- [TASK BRIEF]: Return each entry exactly, omitting nothing.

*** Begin section ***

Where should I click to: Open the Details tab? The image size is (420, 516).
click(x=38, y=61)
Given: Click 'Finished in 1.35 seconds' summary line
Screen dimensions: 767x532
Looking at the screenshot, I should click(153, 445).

*** End section ***

- [RESULT OF THE EXERCISE]:
Where should I click to: Open the Details tab? The image size is (420, 516).
click(x=38, y=61)
Given: Click 'Finished in 1.35 seconds' summary line
Screen dimensions: 767x532
Looking at the screenshot, I should click(153, 445).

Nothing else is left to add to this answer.